Exercise – Write out word for word each line from the one containing "Task: Click the" through the close of the listing, including both ends. Pictures do not belong in the copy.
──────────────────────────────
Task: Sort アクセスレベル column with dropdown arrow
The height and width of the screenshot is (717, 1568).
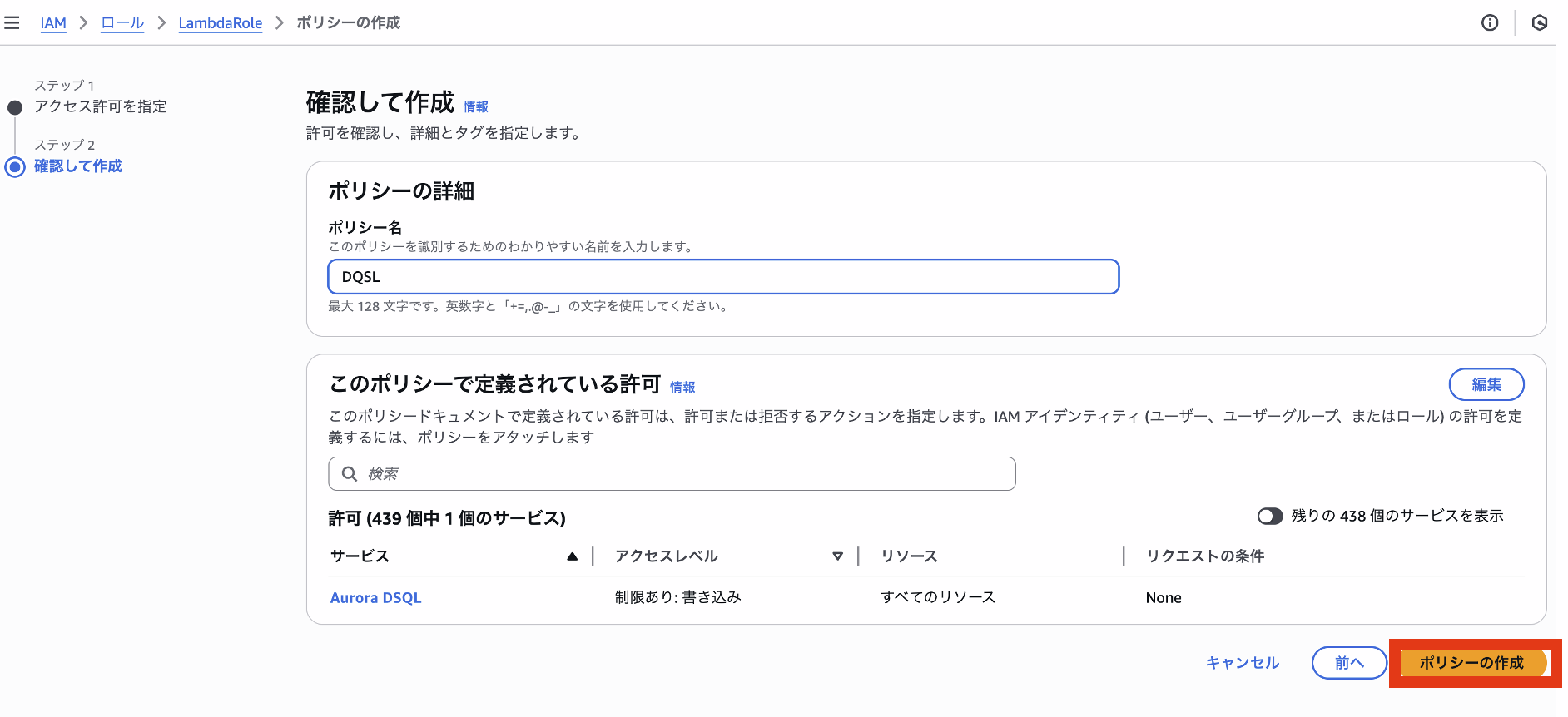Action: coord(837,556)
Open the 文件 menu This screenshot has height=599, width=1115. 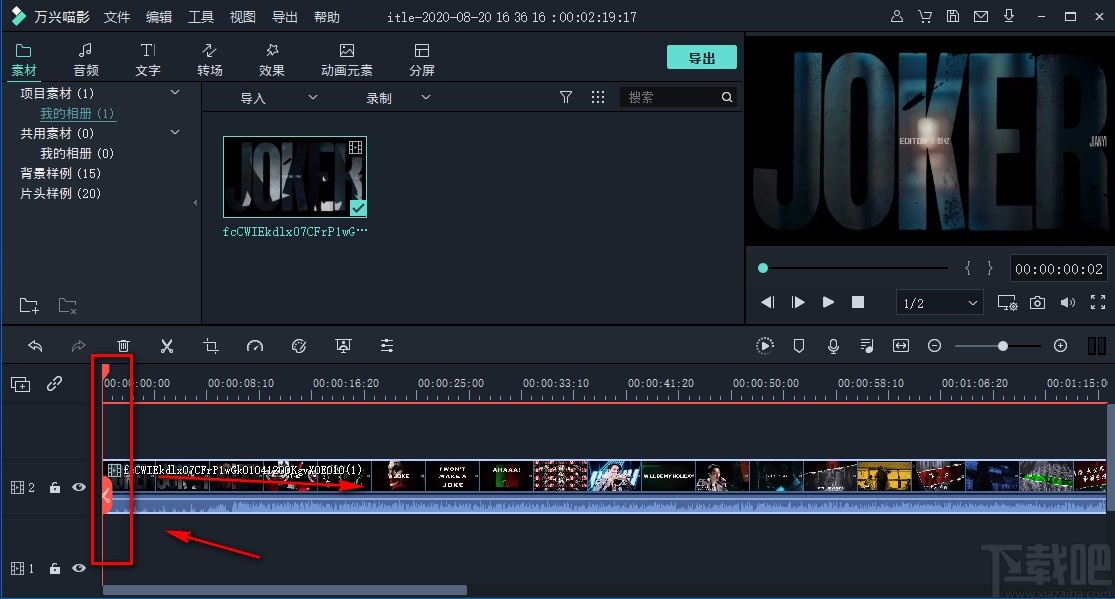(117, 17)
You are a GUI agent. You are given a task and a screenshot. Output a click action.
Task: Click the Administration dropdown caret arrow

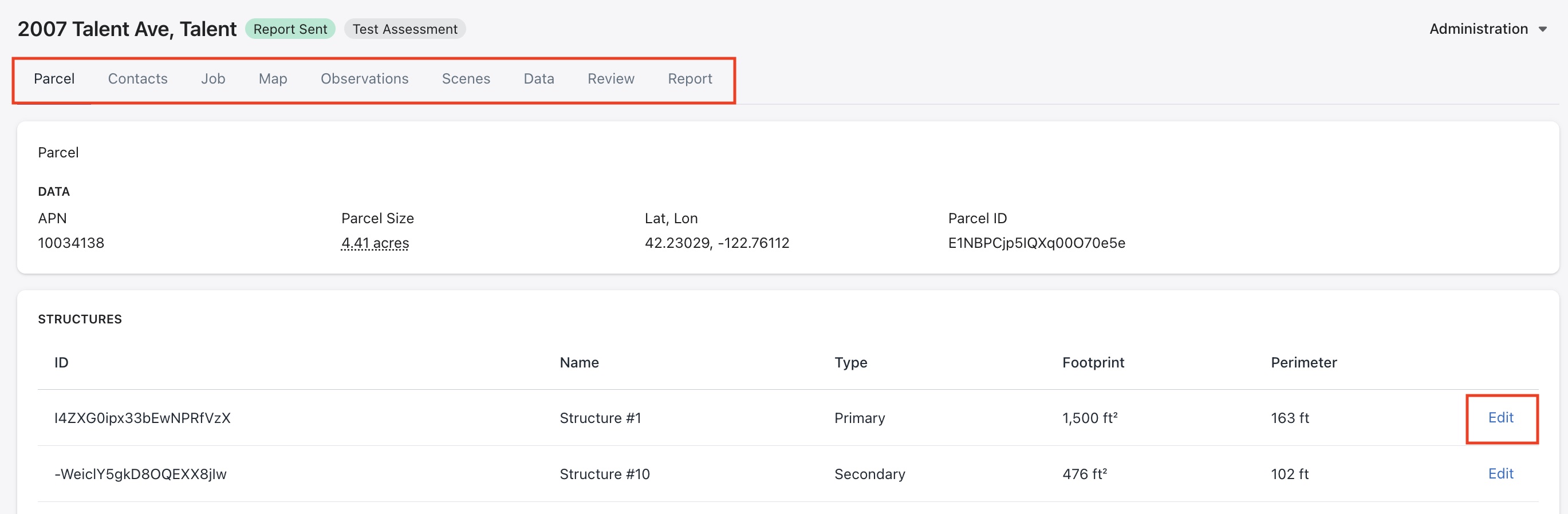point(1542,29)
──────────────────────────────
Answer space –
Task: Click the Administration dropdown caret arrow

point(1542,29)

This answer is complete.